Milhares de torcedores ocuparam os arredores do aeroporto de Istambul na noite de quarta-feira, 4 de fevereiro, para acompanhar a chegada de N’Golo Kanté ao país. Contidos por grades de proteção e sob forte esquema de segurança, os fãs transformaram o desembarque do meio-campista francês em um evento de grandes proporções, com bandeiras, cânticos, sinalizadores e celulares erguidos para registrar o momento.
O jogador, de 35 anos, desembarcou cercado por seguranças e fotógrafos, avançando lentamente em meio à multidão até deixar o terminal. A recepção marcou oficialmente o retorno de Kanté às competições europeias após passagem pelo futebol saudita e confirmou a aposta do Fenerbahçe em um nome experiente para a sequência da temporada.
A mobilização dos torcedores refletiu o peso da contratação. O clube turco tratou a chegada como um marco esportivo e simbólico, em um momento de reconstrução e busca por protagonismo continental. A presença do francês, campeão mundial em 2018 e referência recente no futebol europeu, foi celebrada como sinal de ambição do time de Istambul.
A negociação quase não se concretizou. No último dia da janela de transferências europeia, um erro administrativo do Al-Ittihad atrasou o processo e colocou o acordo em risco. Segundo o clube turco, o time saudita preencheu de forma equivocada o sistema eletrônico exigido para a transferência internacional, impedindo temporariamente a liberação do atleta.
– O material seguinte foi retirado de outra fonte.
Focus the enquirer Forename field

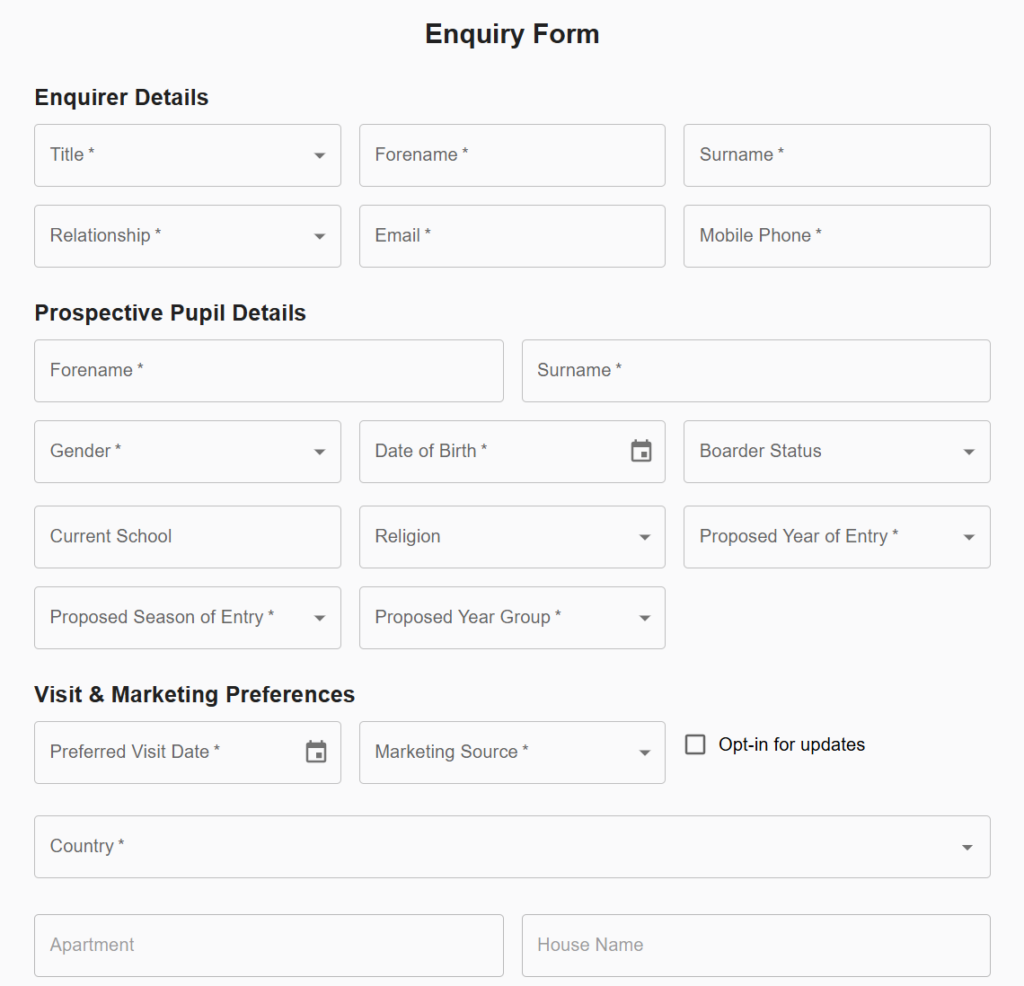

Horas depois, o impasse foi resolvido. O Al-Ittihad anunciou oficialmente a rescisão de contrato com Kanté, liberando o jogador para retornar à Europa. A confirmação encerrou um dia de tensão nos bastidores e abriu caminho para o anúncio do Fenerbahçe, que passou a organizar a chegada do atleta à Turquia ainda na noite de quarta-feira.
Aos 35 anos, Kanté retorna ao futebol europeu em um momento estratégico da carreira. A mudança ocorre em meio ao ciclo final de preparação para a Copa do Mundo de 2026, objetivo declarado do jogador. A presença em uma liga europeia amplia a visibilidade competitiva e recoloca o meio-campista no radar de alto nível às vésperas da definição das listas para o torneio.
A passagem pelo futebol saudita foi marcada por altos salários e menor exposição esportiva. No retorno, Kanté assume o desafio de readaptação a um calendário mais intenso e a partidas de maior exigência tática. O Fenerbahçe aposta na capacidade física, na leitura de jogo e na liderança silenciosa do francês como diferenciais imediatos no meio-campo.
A recepção no aeroporto também funcionou como demonstração de força política do clube diante do mercado. O episódio do erro burocrático, resolvido poucas horas antes do fechamento da janela, reforçou a percepção de que a contratação esteve no limite do prazo e exigiu articulação rápida entre dirigentes, federações e representantes do jogador.
Com a chegada de Kanté, o Fenerbahçe amplia seu elenco com um atleta acostumado a decisões internacionais e pressão constante. O clube espera que a experiência do francês ajude a estabilizar o time em jogos decisivos e a elevar o nível competitivo em torneios continentais.
O retorno do meio-campista à Europa encerra um capítulo curto, porém financeiramente relevante, no Oriente Médio e reabre uma trajetória construída em grandes centros do futebol. A multidão que o aguardou em Istambul indicou que, mesmo aos 35 anos, Kanté segue como figura capaz de mobilizar torcidas e alterar o ambiente esportivo ao seu redor.